The cost parameter controls for how support vectors are penalized when they fall within the margin. A high cost (as cost approaches infinity) means a high penalty and a hard margin, where every support vectors lies exactly on the margin, and there is a risk of overfitting because the margin fits the training data too precisely but performs poorly on new data. A low cost (when cost approaches zero) means a low penalty and a soft margin, where support vectors may exist between the margin and the decision boundary, and there is a risk of underfitting because the model may not have incorporated enough of the relevant aspects of the training data to perform well on new data.

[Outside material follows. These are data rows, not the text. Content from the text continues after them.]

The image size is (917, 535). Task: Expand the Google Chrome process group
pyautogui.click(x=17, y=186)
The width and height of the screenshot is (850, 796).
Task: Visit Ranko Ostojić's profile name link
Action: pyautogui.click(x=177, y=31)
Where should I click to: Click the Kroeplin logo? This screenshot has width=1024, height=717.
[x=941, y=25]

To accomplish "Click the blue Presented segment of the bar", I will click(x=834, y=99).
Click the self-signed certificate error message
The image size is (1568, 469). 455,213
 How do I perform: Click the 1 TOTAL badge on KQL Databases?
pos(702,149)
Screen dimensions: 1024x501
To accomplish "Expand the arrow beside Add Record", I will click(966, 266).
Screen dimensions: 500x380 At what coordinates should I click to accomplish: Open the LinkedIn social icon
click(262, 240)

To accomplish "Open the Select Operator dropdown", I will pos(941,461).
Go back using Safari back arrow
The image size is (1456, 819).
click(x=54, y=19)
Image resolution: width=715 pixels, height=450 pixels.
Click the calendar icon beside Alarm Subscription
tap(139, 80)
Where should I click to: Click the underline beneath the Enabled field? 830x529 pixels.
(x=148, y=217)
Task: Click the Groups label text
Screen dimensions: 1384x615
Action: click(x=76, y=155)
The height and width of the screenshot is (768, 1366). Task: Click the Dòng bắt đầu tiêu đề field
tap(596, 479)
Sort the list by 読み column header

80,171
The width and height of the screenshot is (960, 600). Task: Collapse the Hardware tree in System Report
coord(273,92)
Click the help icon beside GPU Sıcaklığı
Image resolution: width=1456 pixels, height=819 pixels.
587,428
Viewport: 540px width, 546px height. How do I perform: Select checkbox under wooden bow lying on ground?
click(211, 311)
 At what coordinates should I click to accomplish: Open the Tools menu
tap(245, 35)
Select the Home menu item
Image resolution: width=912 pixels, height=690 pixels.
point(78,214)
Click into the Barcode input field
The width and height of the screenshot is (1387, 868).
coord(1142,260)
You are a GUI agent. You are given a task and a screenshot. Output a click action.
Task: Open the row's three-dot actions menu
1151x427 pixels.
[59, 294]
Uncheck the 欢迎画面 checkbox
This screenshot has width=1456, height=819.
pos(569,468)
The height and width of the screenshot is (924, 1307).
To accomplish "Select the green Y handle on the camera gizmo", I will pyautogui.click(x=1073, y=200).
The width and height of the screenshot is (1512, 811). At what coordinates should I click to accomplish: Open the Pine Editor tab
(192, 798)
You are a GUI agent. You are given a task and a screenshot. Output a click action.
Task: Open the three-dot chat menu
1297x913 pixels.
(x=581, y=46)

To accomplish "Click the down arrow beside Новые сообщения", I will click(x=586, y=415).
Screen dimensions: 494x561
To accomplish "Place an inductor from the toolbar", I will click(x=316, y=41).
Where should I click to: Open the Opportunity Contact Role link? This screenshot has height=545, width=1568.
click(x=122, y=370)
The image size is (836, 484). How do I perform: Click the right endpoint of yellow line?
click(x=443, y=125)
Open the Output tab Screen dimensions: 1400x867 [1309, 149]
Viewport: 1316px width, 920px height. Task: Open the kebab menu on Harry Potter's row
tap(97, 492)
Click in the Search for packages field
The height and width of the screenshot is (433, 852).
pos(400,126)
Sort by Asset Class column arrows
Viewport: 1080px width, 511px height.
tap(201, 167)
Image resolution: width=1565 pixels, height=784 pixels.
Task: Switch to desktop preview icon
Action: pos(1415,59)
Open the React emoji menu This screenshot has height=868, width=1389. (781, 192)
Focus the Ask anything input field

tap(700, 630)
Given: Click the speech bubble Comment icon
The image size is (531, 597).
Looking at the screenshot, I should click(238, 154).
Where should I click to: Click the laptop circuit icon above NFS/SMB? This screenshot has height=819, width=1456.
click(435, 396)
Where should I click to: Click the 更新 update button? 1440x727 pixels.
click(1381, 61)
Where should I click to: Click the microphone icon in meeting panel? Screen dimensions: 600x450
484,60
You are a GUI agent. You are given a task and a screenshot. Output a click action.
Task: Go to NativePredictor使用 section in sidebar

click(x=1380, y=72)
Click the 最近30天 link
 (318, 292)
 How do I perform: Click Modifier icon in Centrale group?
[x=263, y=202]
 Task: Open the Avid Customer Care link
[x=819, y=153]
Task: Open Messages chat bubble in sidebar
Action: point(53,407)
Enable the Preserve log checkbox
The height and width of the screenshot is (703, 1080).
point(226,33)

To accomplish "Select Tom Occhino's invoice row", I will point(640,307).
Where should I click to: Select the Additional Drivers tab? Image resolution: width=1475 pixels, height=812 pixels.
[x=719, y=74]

The gamma parameter affects the shape of the decision boundary, and the extent to which the support vectors spread their influence. A high gamma (as gamma approaches infinity) means the region of influence of the support vectors becomes stronger, whereas a low gamma (as gamma approaches zero) means the region of influence of the support vectors becomes weaker. In other words, a high gamma may result in a tighter decision boundary, whereas a low gamma may result in a looser decision boundary.

Predicting train data on svm.model reveals an accuracy of 100%. Overfitting is occurring because the number of support vectors equals the number of rows in the training set, and thus the margin contains the entirety of the dataset. The accuracy when predicting on test data is 64%, and thus the model performs less well on unseen data. The ROC Curve graphic reveals the extent to which the model has succeeded in a classification task. When the area under the curve (AUC) is high (approaching 1), the model is perfectly able to separate and classify the two classes: an ideal situation. When AUC is 0.5, a straight line, the model is unable to distinguish between classes at all: the worst situation. When AUC is 0, the model makes perfectly incorrect guesses, which is funnily not too bad so long as you flip each classification!

SVM Model #2: Linear Kernel, cost = 1, gamma = NA

set.seed(1)
svm.model.2 <- svm(formula = PredictDisease ~.,
                   data = trainset,
                   kernel = 'linear',
                   type = 'C-classification')
svm.model.2
## 
## Call:
## svm(formula = PredictDisease ~ ., data = trainset, kernel = "linear", 
##     type = "C-classification")
## 
## 
## Parameters:
##    SVM-Type:  C-classification 
##  SVM-Kernel:  linear 
##        cost:  1 
## 
## Number of Support Vectors:  78
pred_train.2 <- predict(svm.model.2, trainset)
mean(pred_train.2 == trainset$PredictDisease)
## [1] 0.855
table(original = trainset$PredictDisease, predicted = pred_train.2)
##         predicted
## original  0  1
##        0 92 11
##        1 18 79
pred_test.2 <- predict(svm.model.2, testset)
mean(pred_test.2 == testset$PredictDisease)
## [1] 0.84
table(original = testset$PredictDisease, predicted = pred_test.2)
##         predicted
## original  0  1
##        0 52  7
##        1  9 32
# ROC curve and area under the curve
roc.curve(testset$PredictDisease, pred_test.2,
          main = "ROC Curve #2: Linear Kernel, cost = 1, gamma = NA")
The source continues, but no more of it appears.